На рисунке 2.1 видно, что около фонарика свет наиболее яркий, по мере удаления от него свет тускнеет, так как луч расширяется, чтобы осветить еще большую площадь. Наблюдателю, находящемуся в луче и отходящему от фонарика спиной вперед, рефлектор показался бы еще меньше, а когда был бы виден только как точка, еще слабее. Это в самом деле было бы так? Способен ли свет действительно распространяться неограниченно все более тонкими лучами? Ответ: нет. На расстоянии примерно десяти тысяч километров от фонарика его свет был бы слишком слабым, чтобы человеческий глаз мог его различить, и наблюдатель ничего бы не увидел. То есть человек ничего бы не увидел; а животное с более чувствительным зрением? Глаза лягушки в несколько раз чувствительнее человеческих глаз: этого вполне достаточно, чтобы почувствовать ощутимую разницу при проведении эксперимента. Если бы наблюдателем была лягушка, и она удалялась бы от электрического фонарика, момент, когда она полностью потеряла бы его из вида, никогда бы не наступил. Вместо этого лягушка увидела бы, что фонарик начал мерцать. Вспышки возникали бы через неравные промежутки времени, которые увеличивались бы по мере удаления лягушки от фонарика. Но отдельные вспышки не стали бы менее яркими. На расстоянии ста миллионов километров от фонарика лягушка видела бы в среднем только одну вспышку света в день, но эта вспышка была бы не менее яркой, чем любая другая, наблюдаемая с любого другого расстояния.

Рис. 2.2. Лягушки могут видеть отдельные фотоны

Лягушки не могут рассказать нам, что они видят. Поэтому при проведении реальных экспериментов мы используем фотоумножители (световые детекторы, чувствительность которых превышает чувствительность глаз лягушки) и уменьшаем свет, пропуская его через темные фильтры, а не наблюдаем его на расстоянии ста миллионов километров от источника.
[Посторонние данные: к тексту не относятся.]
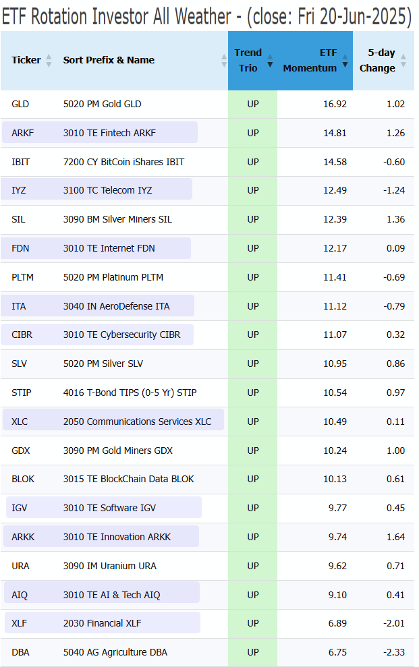Screen dimensions: 419x667
Task: Click the 5-day Change sort arrows
Action: tap(403, 61)
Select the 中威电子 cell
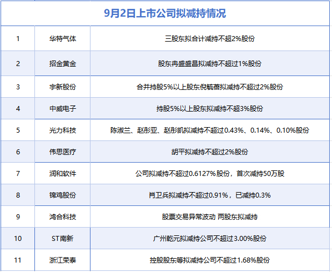332x272 pixels. point(63,108)
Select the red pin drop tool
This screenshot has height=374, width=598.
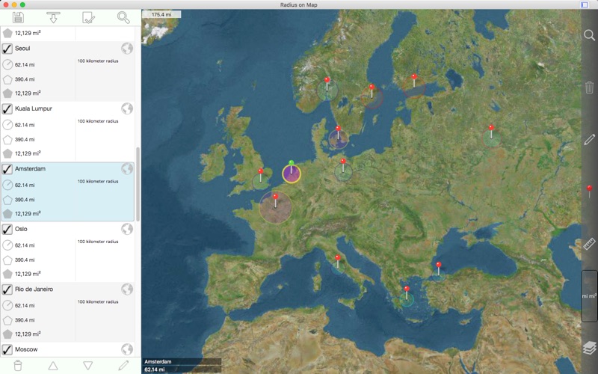coord(589,191)
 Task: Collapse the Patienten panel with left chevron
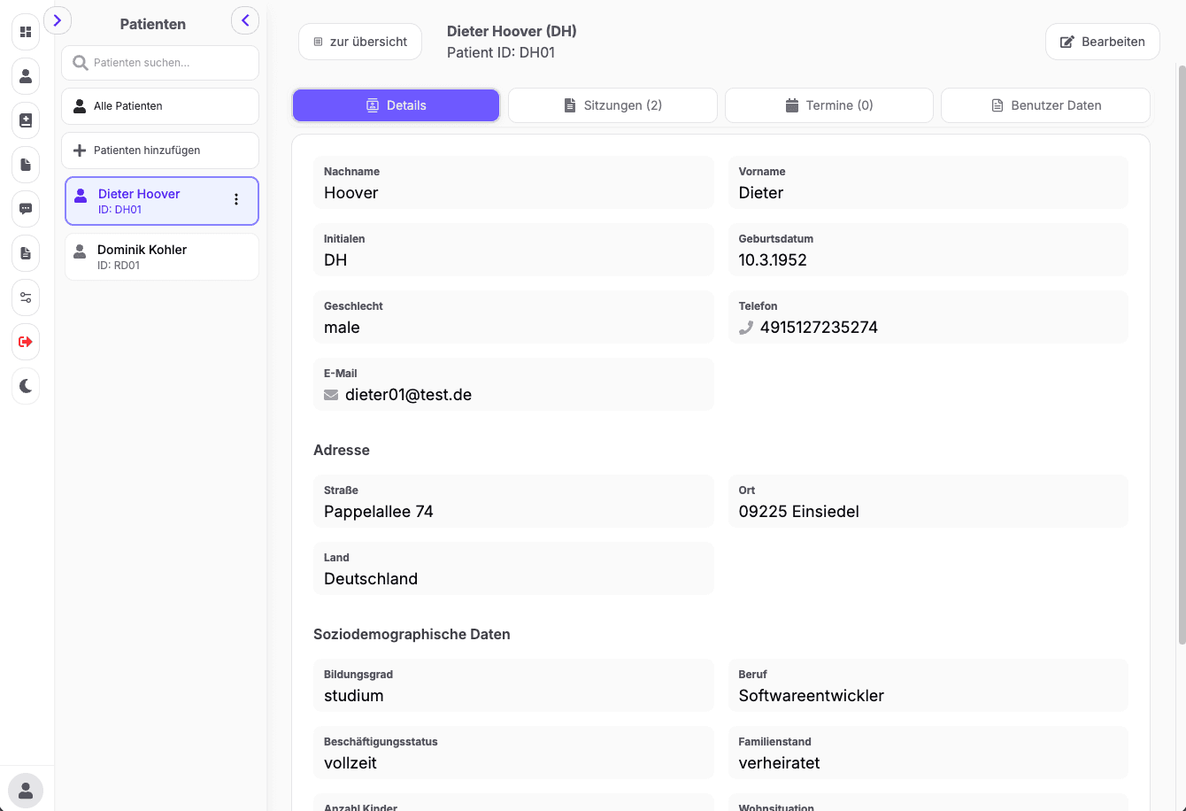click(245, 20)
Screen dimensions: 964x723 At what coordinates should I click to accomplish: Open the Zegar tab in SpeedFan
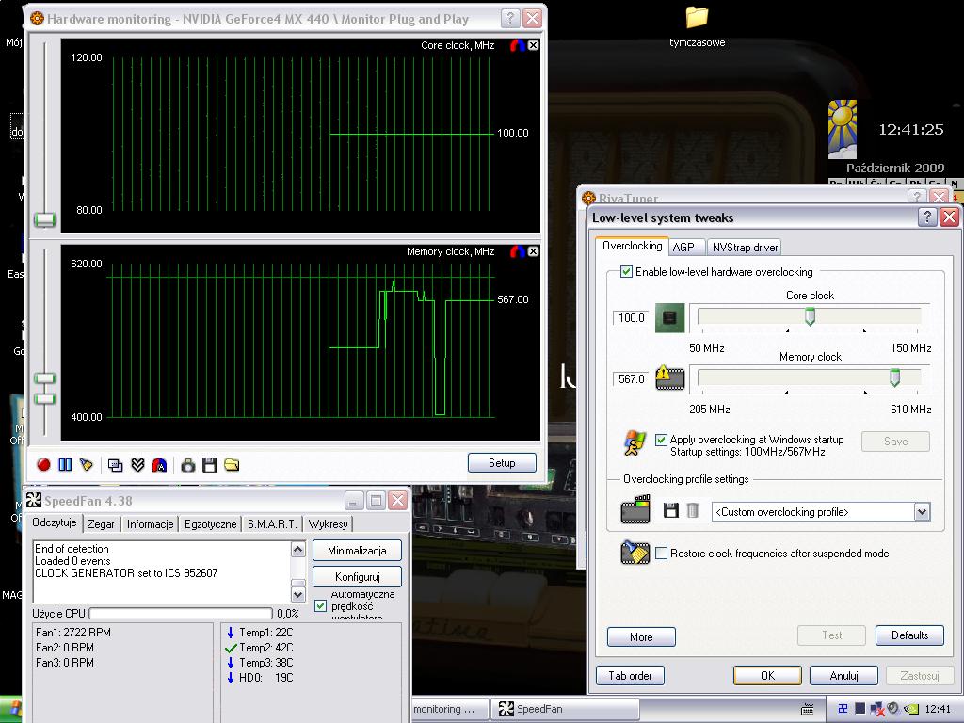(101, 524)
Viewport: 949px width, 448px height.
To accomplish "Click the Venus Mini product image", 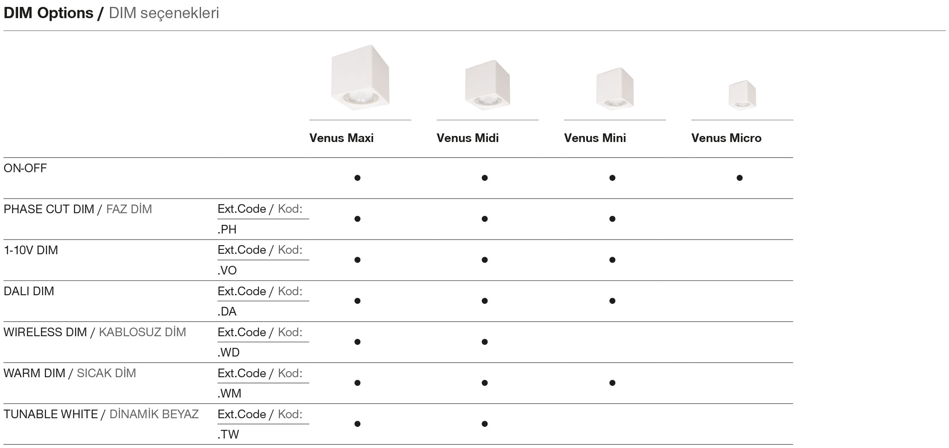I will [615, 88].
Однако ни принцип, ни результат от этого не меняются: не мнимая темнота, не однородная тусклость, а мерцание, причем вспышки — одинаково яркие, независимо от того, насколько темный фильтр мы используем. Это мерцание показывает, что существует предел равномерного распространения света. Пользуясь терминологией ювелиров, можно сказать, что свет не является бесконечно «ковким». Подобно золоту небольшое количество света можно равномерно распределить по очень большой площади, но, в конечном итоге, если попытаться растянуть его еще, он станет неровным. Даже если можно как-нибудь предотвратить группирование атомов золота, существует предел, за которым атомы нельзя разделить без того, чтобы золото не перестало быть золотом. Поэтому единственный способ сделать золотой лист толщиной в один атом еще тоньше — расположить атомы еще дальше друг от друга, чтобы между ними было пустое пространство. Когда эти атомы окажутся достаточно далеко друг от друга, заблуждением будет считать, что они образуют сплошной лист. Например, если каждый атом золота находился бы в среднем на расстоянии нескольких сантиметров от своего ближайшего соседа, можно было бы провести рукой через «лист», не прикасаясь к золоту вообще. Точно также существует элементарный световой шарик или «атом», фотон. Каждая вспышка, которую видит лягушка, вызвана фотоном, воздействующим на сетчатку ее глаз. Луч света становится слабее не потому, что сами фотоны ослабевают, а потому, что они отдаляются друг от друга, и пустое пространство между ними увеличивается (рисунок 2.2). Очень слабый луч неправомерно называть «лучом», поскольку он прерывается. Когда лягушка ничего не видит, это происходит не потому, что свет, попадающий в ее глаза, слишком слаб, чтобы воздействовать на сетчатку, а потому, что свет просто не попадает в ее глаза.